Some examples of what is happening as discovered by the authors using court records, interviews, and the Freedom of Information Act: Philadelphia is planning to ship 600,000 tons of ash residue a year from its municipal incinerator to Panama which plans to use the materials as landfill for roadbeds;

U.S. sludge may end up in the tiny British Caribbean colony of Turks and Caicos Islands which proposes to use it as fertilizer; L.P.T., a company with offices in American Samoa and California, is seeking approval to build an incinerator in American Samoa to burn U.S. wastes and export the ash to the Philippines where it would be used as landfill;

Western Pacific Waste Repositories, based in Carson City, Nevada, is proposing to build a hazardous waste storage and treatment plant on Erikub atoll, an uninhabited area of the Marshall Islands.

The key U.S. government officials responsible for monitoring waste traffic claim they are powerless. “Under the federal system, we only have control over what’s in the country,” says Wendy Grieder, an official in the EPA’s Office of International Activities. “Once it leaves, we can’t do anything about it.”

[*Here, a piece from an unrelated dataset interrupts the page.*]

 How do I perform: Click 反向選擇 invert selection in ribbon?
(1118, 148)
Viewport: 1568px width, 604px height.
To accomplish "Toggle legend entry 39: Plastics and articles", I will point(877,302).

Finally, exported wastes may return to haunt us in a very direct way. “It’s possible that we could send sludge to the Caribbean and they might use it on, say, spinach or other vegetables,” warned Grieder. And since the Food and Drug Administration checks only a small portion of the food that comes into the U.S., exported hazardous wastes could easily end up on our dinner table.


 THE NATION, 10/3/87 “The Export of U.S. Toxic Wastes,” by Andrew Porterfield and David Weir, pp front cover, 341-344.